#### [Provided records]
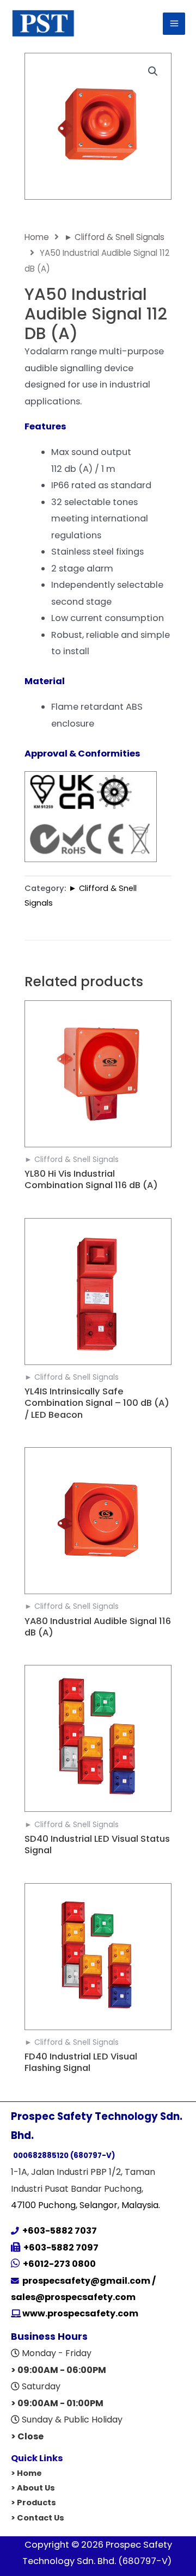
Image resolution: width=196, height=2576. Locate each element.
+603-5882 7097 (61, 2247)
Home (36, 237)
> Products (33, 2502)
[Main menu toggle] (174, 24)
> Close (27, 2436)
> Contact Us (37, 2517)
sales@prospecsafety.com (73, 2297)
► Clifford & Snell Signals (114, 237)
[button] (153, 71)
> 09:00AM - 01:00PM (57, 2403)
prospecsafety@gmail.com (86, 2280)
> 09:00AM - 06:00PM (58, 2370)
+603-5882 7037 (58, 2230)
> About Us (33, 2487)
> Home (26, 2473)
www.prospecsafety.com (79, 2313)
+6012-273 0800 (59, 2264)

#### [Description of the task]
The expected response is every entry above, repeated exactly, pictures removed.

#### [Exercise output]
Image resolution: width=196, height=2576. Locate each element.
+603-5882 7097 (61, 2247)
Home (36, 237)
> Products (33, 2502)
[Main menu toggle] (174, 24)
> Close (27, 2436)
> Contact Us (37, 2517)
sales@prospecsafety.com (73, 2297)
► Clifford & Snell Signals (114, 237)
[button] (153, 71)
> 09:00AM - 01:00PM (57, 2403)
prospecsafety@gmail.com (86, 2280)
> 09:00AM - 06:00PM (58, 2370)
+603-5882 7037 (58, 2230)
> About Us (33, 2487)
> Home (26, 2473)
www.prospecsafety.com (79, 2313)
+6012-273 0800 (59, 2264)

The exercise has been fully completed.